Work instruction — Filter the records for lines holding the string "white".

════

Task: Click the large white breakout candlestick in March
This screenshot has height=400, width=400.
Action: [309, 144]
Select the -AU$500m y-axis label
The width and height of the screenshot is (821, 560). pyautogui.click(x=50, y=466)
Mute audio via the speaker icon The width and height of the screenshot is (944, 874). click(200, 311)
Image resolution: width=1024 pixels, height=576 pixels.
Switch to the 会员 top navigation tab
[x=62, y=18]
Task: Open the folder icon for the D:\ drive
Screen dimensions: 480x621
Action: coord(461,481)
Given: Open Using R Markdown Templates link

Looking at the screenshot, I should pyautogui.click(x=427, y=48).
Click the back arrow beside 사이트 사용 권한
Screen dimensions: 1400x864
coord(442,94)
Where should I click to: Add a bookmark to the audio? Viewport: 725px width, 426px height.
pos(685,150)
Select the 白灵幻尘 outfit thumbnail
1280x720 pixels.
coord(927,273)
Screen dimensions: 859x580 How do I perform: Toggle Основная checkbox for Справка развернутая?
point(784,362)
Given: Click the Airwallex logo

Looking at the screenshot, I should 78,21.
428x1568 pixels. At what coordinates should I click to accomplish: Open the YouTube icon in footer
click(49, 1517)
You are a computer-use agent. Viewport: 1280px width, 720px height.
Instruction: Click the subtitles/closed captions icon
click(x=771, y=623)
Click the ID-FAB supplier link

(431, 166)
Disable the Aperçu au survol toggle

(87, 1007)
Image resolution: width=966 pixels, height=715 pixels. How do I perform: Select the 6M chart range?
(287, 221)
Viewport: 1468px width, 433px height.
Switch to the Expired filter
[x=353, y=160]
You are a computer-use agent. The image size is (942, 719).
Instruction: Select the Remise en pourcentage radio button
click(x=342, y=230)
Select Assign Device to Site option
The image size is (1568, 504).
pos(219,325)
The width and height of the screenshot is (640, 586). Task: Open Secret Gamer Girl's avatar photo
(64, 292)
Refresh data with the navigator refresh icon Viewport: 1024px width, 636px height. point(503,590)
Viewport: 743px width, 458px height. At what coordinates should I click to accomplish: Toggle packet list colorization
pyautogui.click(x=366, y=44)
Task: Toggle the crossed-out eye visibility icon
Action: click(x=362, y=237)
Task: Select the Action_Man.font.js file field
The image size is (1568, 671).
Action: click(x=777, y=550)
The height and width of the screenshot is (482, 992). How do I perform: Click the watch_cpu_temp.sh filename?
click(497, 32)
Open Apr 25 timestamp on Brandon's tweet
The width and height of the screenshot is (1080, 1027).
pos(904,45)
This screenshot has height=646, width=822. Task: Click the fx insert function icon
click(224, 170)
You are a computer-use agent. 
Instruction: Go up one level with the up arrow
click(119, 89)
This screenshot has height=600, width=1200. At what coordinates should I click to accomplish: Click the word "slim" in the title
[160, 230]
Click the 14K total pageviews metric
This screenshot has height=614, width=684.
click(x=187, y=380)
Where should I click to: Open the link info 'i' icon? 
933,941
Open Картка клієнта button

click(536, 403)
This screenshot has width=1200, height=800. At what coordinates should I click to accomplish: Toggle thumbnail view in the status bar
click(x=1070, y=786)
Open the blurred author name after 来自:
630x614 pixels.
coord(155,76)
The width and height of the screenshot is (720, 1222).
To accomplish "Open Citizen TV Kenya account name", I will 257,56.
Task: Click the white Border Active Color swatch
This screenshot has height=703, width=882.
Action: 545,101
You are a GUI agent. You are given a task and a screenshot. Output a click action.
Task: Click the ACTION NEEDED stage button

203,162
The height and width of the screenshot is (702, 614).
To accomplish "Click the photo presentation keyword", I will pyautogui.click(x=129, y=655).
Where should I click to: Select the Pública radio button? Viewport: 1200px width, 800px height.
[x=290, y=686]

════

Answer space —
Task: Click the large white breakout candlestick in March
Task: Click the white Border Active Color swatch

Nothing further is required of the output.